Abolition of NCC seen to free P8-B for subsidized lending

- Des Ferriols -
The Arroyo administration is planning to abolish the National Credit Council (NCC) to free up P8.1 billion in direct credit programs that could be lent out to borrowers at government-subisidized rates.

Sources privy to the administration’s streamlining efforts revealed that after the uproar over the proposed lifting of Executive Order 138, the government looked into other credit programs that could be used to provide subsidized credit.

EO 138 outlined the government’s policy of requiring all government lending programs to use market-driven interest rates to prevent dole-out programs that have in the past cost billions without leaving any measurable impact.

However, rural banks and cooperatives have been lobbying for the Arroyo administration to abolish the order, saying government programs are competing with private initiatives.

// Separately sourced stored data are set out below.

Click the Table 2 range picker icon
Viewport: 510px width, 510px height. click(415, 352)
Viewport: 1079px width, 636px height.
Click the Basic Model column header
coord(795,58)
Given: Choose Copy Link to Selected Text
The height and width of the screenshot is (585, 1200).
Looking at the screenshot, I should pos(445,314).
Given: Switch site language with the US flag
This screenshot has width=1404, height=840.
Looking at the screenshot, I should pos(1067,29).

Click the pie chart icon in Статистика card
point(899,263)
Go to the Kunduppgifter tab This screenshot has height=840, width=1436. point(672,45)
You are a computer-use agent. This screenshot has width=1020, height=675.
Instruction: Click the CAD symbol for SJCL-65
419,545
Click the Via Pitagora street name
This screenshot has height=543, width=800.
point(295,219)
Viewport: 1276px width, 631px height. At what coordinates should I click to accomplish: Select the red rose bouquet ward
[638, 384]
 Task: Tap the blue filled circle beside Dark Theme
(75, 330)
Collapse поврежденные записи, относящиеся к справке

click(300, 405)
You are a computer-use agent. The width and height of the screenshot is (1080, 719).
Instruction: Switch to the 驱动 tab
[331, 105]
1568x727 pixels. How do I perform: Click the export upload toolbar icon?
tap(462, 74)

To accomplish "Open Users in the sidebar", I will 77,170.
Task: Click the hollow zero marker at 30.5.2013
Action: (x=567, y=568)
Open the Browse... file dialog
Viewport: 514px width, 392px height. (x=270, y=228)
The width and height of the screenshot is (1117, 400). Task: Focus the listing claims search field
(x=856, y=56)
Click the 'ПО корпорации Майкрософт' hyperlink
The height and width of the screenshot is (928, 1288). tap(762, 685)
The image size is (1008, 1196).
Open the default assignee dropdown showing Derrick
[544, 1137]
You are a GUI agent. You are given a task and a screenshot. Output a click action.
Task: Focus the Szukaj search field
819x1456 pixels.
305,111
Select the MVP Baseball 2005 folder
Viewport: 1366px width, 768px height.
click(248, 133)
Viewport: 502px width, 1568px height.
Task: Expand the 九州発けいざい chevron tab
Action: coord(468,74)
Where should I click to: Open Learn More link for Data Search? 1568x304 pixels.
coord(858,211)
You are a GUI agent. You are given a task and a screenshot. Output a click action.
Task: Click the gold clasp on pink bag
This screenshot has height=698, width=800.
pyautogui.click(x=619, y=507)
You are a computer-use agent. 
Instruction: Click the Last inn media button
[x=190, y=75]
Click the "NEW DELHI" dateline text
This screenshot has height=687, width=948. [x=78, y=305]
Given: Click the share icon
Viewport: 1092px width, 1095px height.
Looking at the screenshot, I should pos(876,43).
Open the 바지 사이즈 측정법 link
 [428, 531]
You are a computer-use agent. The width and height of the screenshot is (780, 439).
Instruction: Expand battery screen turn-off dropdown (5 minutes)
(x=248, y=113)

Sources said that since the government met even stronger opposition to the lifting of EO 138, it is instead considering the possibility of abolishing the NCC, an act that will open at least P8.1 billion worth of direct credit programs.

The NCC is a tripartite council that supervises and determines the lending policy for various direct credit programs that remained from the time when government was heavily involved in direct lending.

These direct credit programs were specific programs enacted by Congress that get annual funding either from the general appropriations act or whatever special funding mechanism might be provided by law.

Sources said that once the NCC has been abolished, these direct credit programs could be converted into ostensibly pro-poor lending programs at less than market interest rates.

Burned by its expensive direct lending programs in the past, the government had pulled out of direct lending since the mid 1980s, after billions of pesos worth of loans had to be written off due to defaults.

The Aquino administration at the time decided that rather than doling out subsidized credit to small borrowers, it made more sense to instill borrower discipline and creditworthiness to ensure repayment of loans even at market rates.

According to sources, the Arroyo administration is deadset on resuming not only direct lending but outright subsidy on lending rates especially to small borrowers.

Sources said the proposed lifting of EO 138 had met opposition from finance as well as credit policy officials who said the repeated failure of subsidized lending in the past would negate the gains already made in reorienting the country’s borrowing culture.

According to sources, the abolition of the NCC will come under the auspices of the streamlining efforts being implemented by the Department of Budget and Management which had hoped to initially generate P1.4 billion worth of savings from the merger of its duplicating agencies.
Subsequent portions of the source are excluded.